WRITTEN INSTRUCTION
Extend the pandas and Matplotlib plotting tutorial below, starting right after its final cell.

### Installation in Anaconda: pip install matplotlib

[Koristan tutorijal](https://matplotlib.org/stable/index.html)

In [None]:
import matplotlib.pyplot as plt

### Load data

In [None]:
import pandas as pd

In [None]:
download_url = (
   ...:     'https://raw.githubusercontent.com/fivethirtyeight/'
   ...:     'data/master/college-majors/recent-grads.csv'
   ...: )

df = pd.read_csv(download_url)

In [None]:
type(df)

### About data

In [None]:
df.info()

In [None]:
df.head()

In [None]:
df.shape

In [None]:
df.describe()

### Important columns:
* 'Median' is the median earnings of full-time, year-round workers.
* 'P25th' is the 25th percentile of earnings.
* 'P75th' is the 75th percentile of earnings.
* 'Rank' is the major’s rank (rank of each institution)

### First graph

In [None]:
# The %matplotlib magic command sets up your Jupyter Notebook for displaying plots with Matplotlib 
%matplotlib

In [None]:
df.plot(x='Rank', y=['P25th', 'Median', 'P75th'])

In [None]:
plt.show()

In [None]:
%matplotlib inline # display plots in notebook

In [None]:
df.plot(x='Rank', y=['P25th', 'Median', 'P75th'])

### Plot kind:

The default value is 'line'.

* 'area' is for area plots.
* 'bar' is for vertical bar charts.
* 'barh' is for horizontal bar charts.
* 'box' is for box plots.
* 'hexbin' is for hexbin plots.
* 'hist' is for histograms.
* 'kde' is for kernel density estimate charts.
* 'density' is an alias for 'kde'.
* 'line' is for line graphs.
* 'pie' is for pie charts.
* 'scatter' is for scatter plots.

In [None]:
df.plot(x='Rank', y=['P25th', 'Median', 'P75th'], kind='bar')

### Equivalent way

In [None]:
# For DataFrame

In [None]:
df.plot.bar(x='Rank', y=['P25th', 'Median', 'P75th'])

RECORD EXTRACTS
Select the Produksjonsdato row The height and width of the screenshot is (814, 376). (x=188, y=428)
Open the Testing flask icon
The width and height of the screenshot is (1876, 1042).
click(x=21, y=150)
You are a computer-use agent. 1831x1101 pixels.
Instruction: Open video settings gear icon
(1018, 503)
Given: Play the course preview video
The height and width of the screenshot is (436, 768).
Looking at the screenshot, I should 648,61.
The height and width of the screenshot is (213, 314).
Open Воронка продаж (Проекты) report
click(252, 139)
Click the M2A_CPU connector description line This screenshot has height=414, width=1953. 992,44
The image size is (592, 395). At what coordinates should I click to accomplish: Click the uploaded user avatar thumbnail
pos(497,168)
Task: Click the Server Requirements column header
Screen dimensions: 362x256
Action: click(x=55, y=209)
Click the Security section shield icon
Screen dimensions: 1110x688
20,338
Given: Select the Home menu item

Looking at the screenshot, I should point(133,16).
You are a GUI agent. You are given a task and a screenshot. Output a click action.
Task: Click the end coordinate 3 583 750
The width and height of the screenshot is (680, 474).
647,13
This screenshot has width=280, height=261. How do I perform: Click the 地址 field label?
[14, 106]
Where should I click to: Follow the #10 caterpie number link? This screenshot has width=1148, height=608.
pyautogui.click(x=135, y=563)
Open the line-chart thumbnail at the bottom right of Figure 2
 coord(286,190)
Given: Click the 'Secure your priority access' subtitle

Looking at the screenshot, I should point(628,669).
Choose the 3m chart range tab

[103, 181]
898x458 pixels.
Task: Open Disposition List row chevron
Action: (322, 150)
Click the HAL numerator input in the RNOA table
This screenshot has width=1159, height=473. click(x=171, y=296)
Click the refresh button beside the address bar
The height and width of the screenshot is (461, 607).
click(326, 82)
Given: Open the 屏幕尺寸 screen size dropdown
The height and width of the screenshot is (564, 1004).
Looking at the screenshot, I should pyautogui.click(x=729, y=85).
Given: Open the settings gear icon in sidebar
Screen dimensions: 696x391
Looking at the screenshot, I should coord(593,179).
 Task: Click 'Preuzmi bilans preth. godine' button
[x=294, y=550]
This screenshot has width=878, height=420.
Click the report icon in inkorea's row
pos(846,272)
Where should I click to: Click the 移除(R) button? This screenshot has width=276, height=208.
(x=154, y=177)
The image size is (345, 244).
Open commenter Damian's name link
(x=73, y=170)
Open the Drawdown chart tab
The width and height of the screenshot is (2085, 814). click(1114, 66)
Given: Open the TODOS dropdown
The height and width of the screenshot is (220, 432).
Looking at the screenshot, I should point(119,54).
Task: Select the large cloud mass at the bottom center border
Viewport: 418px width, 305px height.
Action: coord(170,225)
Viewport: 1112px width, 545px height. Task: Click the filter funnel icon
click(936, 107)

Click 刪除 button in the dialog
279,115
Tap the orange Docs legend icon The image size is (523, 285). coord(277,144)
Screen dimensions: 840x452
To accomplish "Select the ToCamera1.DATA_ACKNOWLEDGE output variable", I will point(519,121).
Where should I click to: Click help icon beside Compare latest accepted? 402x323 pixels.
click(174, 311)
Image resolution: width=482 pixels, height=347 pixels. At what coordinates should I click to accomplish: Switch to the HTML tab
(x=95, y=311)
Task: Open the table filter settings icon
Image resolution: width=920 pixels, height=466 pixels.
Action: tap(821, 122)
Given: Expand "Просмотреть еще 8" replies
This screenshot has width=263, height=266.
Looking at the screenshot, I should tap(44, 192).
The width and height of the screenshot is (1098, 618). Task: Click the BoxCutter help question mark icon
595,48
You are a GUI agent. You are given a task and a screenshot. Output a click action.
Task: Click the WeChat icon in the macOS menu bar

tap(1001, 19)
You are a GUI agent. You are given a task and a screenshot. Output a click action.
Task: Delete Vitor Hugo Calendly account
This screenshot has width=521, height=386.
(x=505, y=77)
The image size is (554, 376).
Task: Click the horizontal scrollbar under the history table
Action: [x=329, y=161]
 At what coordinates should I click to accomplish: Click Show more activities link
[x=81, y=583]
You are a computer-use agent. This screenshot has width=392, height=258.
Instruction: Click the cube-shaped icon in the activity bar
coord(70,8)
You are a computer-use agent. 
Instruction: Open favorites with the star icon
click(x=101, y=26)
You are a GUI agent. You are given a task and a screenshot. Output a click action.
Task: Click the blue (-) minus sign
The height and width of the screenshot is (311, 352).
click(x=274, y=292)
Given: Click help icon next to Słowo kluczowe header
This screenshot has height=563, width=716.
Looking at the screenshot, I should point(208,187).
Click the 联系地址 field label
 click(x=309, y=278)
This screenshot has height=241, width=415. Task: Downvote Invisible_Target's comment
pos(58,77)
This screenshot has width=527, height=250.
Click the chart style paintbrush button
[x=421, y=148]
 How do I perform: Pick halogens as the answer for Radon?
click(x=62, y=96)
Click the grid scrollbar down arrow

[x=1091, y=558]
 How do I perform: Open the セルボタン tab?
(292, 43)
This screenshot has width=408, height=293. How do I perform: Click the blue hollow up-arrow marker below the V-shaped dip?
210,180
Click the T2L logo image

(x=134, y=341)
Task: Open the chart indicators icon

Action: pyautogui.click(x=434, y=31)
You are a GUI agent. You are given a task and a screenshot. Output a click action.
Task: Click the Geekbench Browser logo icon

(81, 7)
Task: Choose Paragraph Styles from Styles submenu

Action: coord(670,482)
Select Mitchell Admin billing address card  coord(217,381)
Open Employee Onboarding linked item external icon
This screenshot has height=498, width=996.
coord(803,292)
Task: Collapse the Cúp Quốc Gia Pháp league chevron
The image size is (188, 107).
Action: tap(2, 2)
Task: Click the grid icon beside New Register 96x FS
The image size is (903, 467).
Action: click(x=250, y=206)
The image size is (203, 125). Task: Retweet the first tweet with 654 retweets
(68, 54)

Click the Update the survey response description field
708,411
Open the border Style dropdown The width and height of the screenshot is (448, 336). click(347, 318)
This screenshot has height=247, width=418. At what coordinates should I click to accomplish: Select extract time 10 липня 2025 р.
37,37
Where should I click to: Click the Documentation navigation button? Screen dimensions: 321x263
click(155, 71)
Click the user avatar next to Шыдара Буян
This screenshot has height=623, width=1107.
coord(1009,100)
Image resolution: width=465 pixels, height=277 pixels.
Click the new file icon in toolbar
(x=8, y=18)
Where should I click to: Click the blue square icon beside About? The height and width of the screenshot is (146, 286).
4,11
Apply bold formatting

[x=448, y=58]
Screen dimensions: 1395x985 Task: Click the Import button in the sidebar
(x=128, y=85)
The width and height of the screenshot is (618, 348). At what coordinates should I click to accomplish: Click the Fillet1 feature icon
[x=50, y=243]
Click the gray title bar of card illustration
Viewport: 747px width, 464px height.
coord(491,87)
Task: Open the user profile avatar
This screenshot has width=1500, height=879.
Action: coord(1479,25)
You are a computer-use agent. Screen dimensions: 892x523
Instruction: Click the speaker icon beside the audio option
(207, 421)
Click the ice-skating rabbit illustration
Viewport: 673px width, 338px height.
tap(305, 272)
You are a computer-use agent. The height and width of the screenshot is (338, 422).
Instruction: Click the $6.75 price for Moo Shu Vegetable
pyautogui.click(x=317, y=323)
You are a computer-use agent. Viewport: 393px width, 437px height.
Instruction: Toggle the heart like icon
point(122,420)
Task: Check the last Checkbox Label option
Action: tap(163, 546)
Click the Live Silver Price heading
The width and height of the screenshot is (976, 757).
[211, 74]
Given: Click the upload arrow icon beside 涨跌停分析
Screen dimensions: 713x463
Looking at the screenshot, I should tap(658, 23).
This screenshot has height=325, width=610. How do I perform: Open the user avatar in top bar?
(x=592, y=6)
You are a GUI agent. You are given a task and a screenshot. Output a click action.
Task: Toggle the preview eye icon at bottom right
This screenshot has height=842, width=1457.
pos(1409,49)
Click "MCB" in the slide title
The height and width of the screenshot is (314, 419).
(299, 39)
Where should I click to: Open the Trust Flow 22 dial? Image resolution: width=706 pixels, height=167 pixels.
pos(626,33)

OUTPUT OF THE EXERCISE
In [None]:
# Како ради??

In [None]:
plt.plot(df['Rank'], df['P75th'])

In [None]:
# pandas .plot() is a wrapper for pyplot.plot()
# and the result is a graph identical to the one you produced with Matplotlib

[Wrapper functions](https://www.pythonpool.com/python-wrappers/#:~:text=Trending%20Python%20Articles-,What%20are%20Wrappers%20in%20Python%3F,are%20also%20known%20as%20decorators.)

In [None]:
df.plot(x='Rank', y='P75th')

In [None]:
df.plot??

In [None]:
# For Series

In [None]:
s = df['Median']

In [None]:
s

In [None]:
type(s)

In [None]:
s.plot(kind='hist')

In [None]:
plt.hist(s)

## Data analysis using matplotlib

### Detect outliers

Незванична дефиниција: <br> Статистички аутлајер (одударајући податак) је било која тачка у скупу података која је ван предефинисане расподеле података. Обично представља абнормалне вредности података који би требало да буду изузете, било да је због нетачне вредности или пак јаког утицаја при анализи података.

In [None]:
df_outliers = df.loc[df['Median']>70000]

In [None]:
df_outliers.shape

In [None]:
df_outliers.plot(x='Major', y='Median', kind='bar', rot=5, fontsize=4)

In [None]:
df_outliers['Major']

### Check correlation

In [None]:
df.plot(x='Median', y='Unemployment_rate', kind='scatter')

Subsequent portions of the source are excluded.